Did you use downsampling to get that fps? Your screenshot looks blury(maybe due to compression, or the texture in the game itself is just like that). Here's someone's recording with a 2080ti, but he was playing with global illumination on high at 1440p. https://www.youtube.com/watch?v=YpdaiTKRzpM I also learnt that there is some kind of reshade addon version of ray tracing which can be applied to many games. But sadly reshade doen't support VR yet, maybe that is a more general way to apply ray tracing to unsupported games. I think 1070 works fine for oculus rift, I had never encountered any performance issue with any vr title so far. I think geforce 2000s are over priced and RTX still need some performance boost to be practical. I am happy with the technology itself but I will have to wait.
Textures are blurry by themselves, they're the original ones on Quake II so it's not a surprise. I have the global illumination to low and sampling to 80%, global illumination does a big difference in performance but little to no difference in game quality as raytracing already makes it look gorgeous.
About 1070, I have the Oculus Rift and had tons of problems with games that run like crap: The forest, subnautica, Skyrim (with mods), the Solus project and a ton of Steam games that run really poorly.
Finally, about the boost, well, it depends on how the RTX tech is used. If you want a full raytraced game, yes, RTX is in it's early stages and only with the top of the RTX range you will be able to enjoy it, but games can opt to use raytracing only for shadows of reflections or illumination, like SotTR and Metro Exodus do, the impact is not as big as with a full raytraced game and the quality difference is really noticeable, for me the best are raytraced shadows, no more jaggy edges no matter how far the shadow is.
Just for curiosity I tested the exact same settings as that guy, 2560x1440 at maximum settings and I get nearly the same frame rate, only one or two frames of difference and my card is a 2080, not a Ti, and my CPU in single threading is a bit slower (but much faster in multithreading) so I assume that guy has something very badly configured as the 2080Ti should give a 15-20% nore frames, or the multithreading in RTX makes a big difference.
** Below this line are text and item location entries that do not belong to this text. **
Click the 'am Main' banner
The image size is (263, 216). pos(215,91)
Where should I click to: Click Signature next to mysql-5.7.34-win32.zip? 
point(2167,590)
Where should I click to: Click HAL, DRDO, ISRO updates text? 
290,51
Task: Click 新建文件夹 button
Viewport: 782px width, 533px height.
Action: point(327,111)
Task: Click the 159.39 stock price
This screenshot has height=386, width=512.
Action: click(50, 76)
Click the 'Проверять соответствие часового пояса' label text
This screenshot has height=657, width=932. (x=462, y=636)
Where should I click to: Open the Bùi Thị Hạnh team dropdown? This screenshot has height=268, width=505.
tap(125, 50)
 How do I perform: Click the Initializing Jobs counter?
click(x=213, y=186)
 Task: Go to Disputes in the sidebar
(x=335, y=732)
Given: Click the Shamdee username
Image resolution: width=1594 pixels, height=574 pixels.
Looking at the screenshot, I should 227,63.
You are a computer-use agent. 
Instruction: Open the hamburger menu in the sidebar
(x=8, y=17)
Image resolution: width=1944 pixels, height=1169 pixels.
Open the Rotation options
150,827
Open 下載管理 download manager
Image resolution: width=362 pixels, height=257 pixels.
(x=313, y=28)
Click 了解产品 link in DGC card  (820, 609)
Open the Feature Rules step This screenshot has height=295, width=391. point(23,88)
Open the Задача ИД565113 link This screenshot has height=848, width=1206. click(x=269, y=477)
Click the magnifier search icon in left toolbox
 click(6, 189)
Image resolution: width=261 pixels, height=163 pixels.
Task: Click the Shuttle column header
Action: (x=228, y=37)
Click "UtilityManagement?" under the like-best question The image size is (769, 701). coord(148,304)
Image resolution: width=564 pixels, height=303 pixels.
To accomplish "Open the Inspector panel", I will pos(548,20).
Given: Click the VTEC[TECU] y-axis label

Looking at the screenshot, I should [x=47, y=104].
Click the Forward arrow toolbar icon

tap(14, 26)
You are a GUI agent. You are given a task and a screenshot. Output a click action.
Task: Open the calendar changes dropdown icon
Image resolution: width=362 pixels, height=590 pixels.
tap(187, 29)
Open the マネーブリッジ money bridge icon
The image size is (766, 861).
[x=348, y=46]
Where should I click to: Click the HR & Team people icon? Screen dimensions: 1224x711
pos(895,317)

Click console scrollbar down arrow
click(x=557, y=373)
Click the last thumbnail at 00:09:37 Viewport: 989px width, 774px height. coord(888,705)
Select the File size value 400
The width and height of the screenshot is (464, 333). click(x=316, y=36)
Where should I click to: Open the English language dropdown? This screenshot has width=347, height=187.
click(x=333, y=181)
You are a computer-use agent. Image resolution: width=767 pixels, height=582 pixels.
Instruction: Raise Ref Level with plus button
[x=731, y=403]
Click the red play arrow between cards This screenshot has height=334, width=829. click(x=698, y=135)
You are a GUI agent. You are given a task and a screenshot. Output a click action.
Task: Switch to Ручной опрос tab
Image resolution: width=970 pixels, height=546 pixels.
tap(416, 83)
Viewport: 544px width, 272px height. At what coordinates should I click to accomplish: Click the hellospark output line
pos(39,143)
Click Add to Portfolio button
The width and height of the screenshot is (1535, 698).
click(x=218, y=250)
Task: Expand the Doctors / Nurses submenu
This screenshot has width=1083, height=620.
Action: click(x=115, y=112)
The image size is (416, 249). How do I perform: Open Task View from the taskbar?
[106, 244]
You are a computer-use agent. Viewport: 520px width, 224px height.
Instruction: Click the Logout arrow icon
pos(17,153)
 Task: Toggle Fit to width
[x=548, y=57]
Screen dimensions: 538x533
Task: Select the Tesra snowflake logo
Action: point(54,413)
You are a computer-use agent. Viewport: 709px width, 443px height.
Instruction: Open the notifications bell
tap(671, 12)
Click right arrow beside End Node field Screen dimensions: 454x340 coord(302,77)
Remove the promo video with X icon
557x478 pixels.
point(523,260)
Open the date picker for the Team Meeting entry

I think I read somewhere that multithreading is very important for RTX so that may be the key for this.
I just discovered, that there is actually somebody working on a OpenVR port of Q2RTX: https://github.com/BattleAxeVR/Q2RTX-VR
This will be awesome! :D
Nvidia is preparing a free version of Quake II with RTX, SLI support and a ton of features, it looks AMAZING. I would beg if you could check if the changes could be applied to the VR version, the code will be publicly available in one month.